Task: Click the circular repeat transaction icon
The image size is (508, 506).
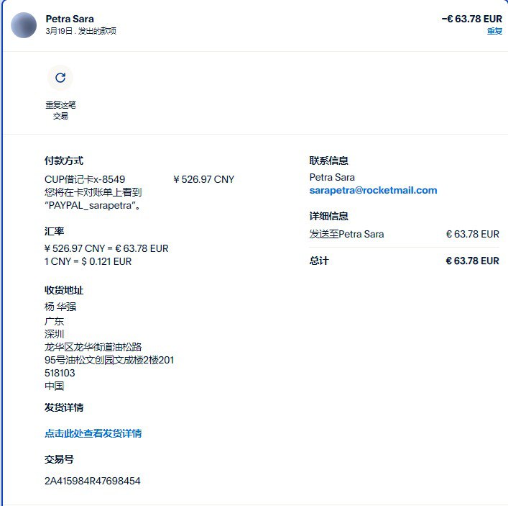Action: pyautogui.click(x=60, y=78)
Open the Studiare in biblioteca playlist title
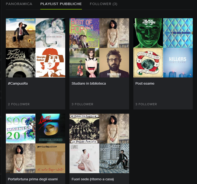The height and width of the screenshot is (184, 197). [89, 84]
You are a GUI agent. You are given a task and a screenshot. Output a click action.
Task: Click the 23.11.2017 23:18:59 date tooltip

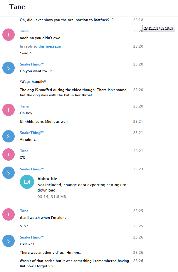pyautogui.click(x=159, y=28)
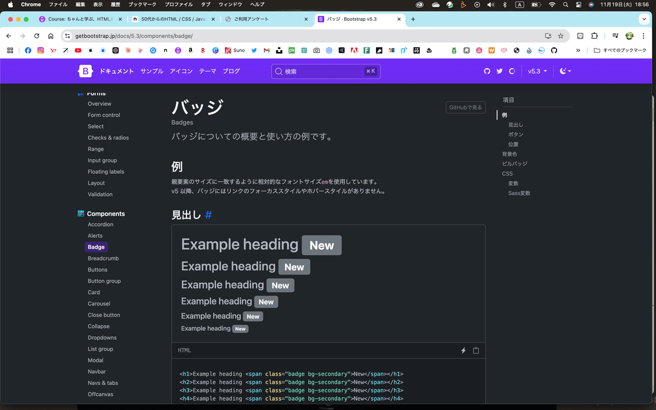Click the lightning icon to edit example in StackBlitz
The height and width of the screenshot is (410, 656).
click(x=463, y=350)
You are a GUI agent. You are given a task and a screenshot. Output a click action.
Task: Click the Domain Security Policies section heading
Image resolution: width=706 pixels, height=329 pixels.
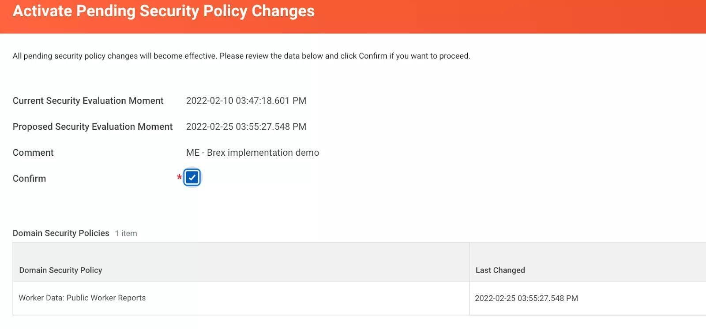(61, 233)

-*-*-

Exercise requirements – Output an exact copy of the lines from the one with "Image resolution: width=706" through the closing line of the records, inclusive, without any images.

Solution below –
Image resolution: width=706 pixels, height=329 pixels.
(61, 233)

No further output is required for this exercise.